Cell Cycle
Cell Proliferation

Author: Gianpiero Pescarmona
Date: 18/03/2007


The cell cycle is the series of events that take place in a eukaryotic cell leading to its replication.
These events can be divided in two brief periods: interphase —during which the cell grows, accumulating nutrients needed for mitosis and duplicating its cellular components (DNA, proteins, lipids) —and the mitotic (M) phase, during which the cell splits itself into two distinct cells, often called "daughter cells".

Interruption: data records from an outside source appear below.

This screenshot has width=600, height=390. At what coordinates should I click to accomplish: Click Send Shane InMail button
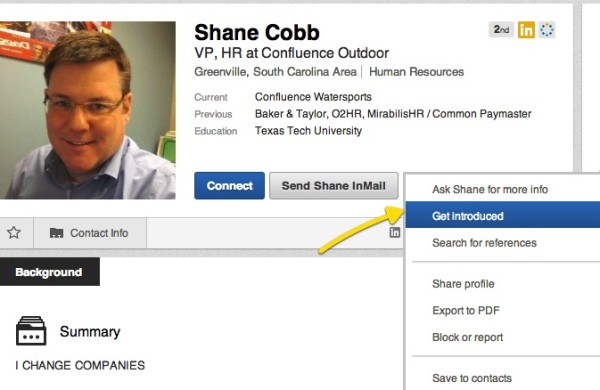334,186
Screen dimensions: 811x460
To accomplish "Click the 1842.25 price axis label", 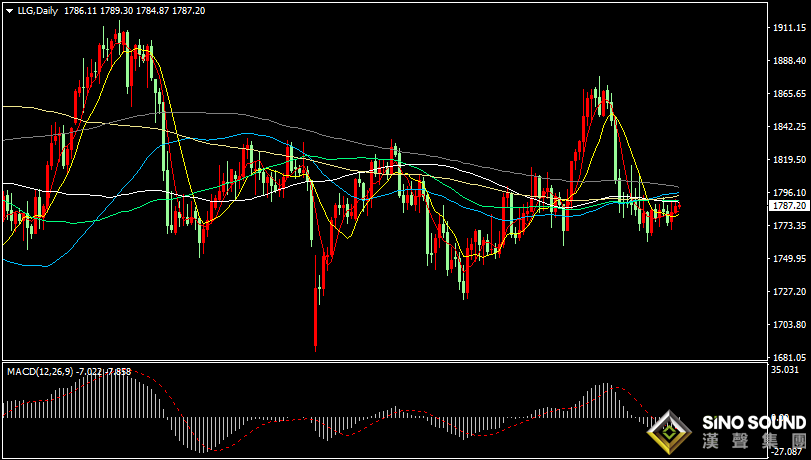I will click(789, 127).
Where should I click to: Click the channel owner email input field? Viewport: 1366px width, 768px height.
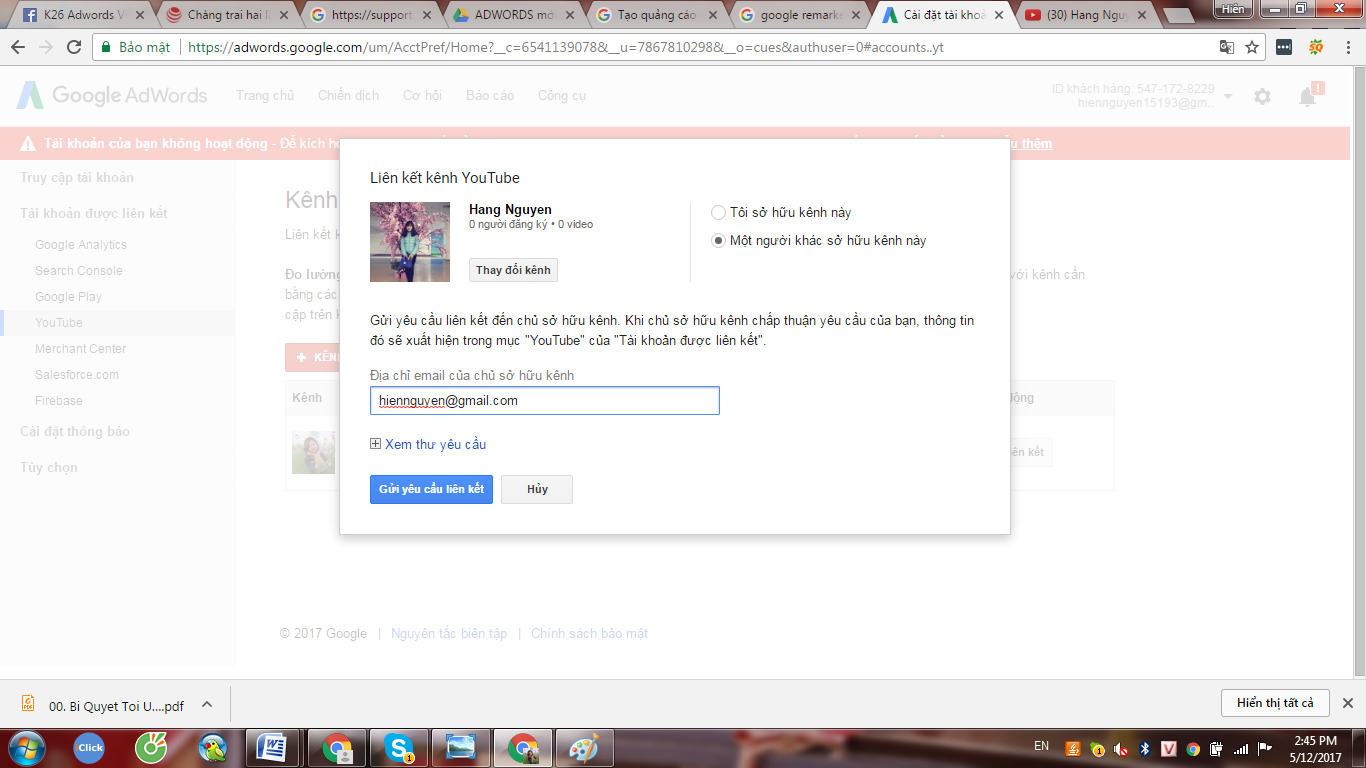coord(544,401)
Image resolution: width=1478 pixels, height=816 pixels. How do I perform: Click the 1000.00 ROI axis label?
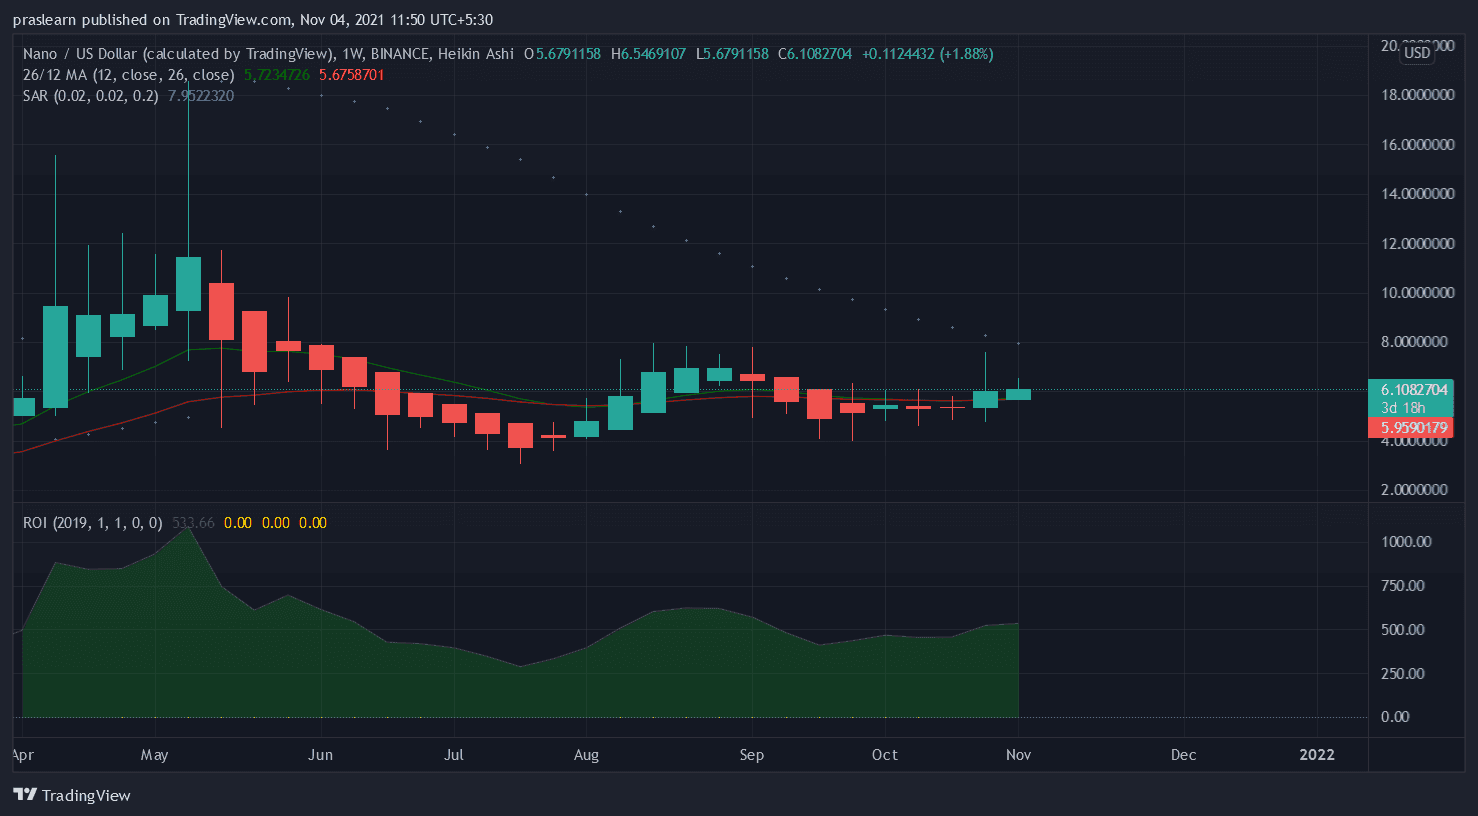[1406, 542]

The cell cycle consists of four distinct phases:

  • Interphase
    • G1 phase
    • S phase
    • G2 phase (collectively known as)
  • M phase. M phase is itself composed of two tightly coupled processes: mitosis, in which the cell's chromosomes are divided between the two daughter cells, and cytokinesis, in which the cell's cytoplasm divides forming distinct cells.

Cells that have temporarily or reversibly stopped dividing are said to have entered a state of quiescence called G0 phase.

Activation of each phase is dependent on the proper progression and completion of the previous one.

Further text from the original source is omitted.